▶ **What you will do**
Filter the listing below down to the lines holding the word "width", and copy those lines.

▶ **Data**
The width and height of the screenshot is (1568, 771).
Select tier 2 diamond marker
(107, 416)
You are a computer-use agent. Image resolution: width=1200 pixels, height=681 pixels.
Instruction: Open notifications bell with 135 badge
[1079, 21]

▶ **The completed task**
The width and height of the screenshot is (1568, 771).
You are a computer-use agent. Image resolution: width=1200 pixels, height=681 pixels.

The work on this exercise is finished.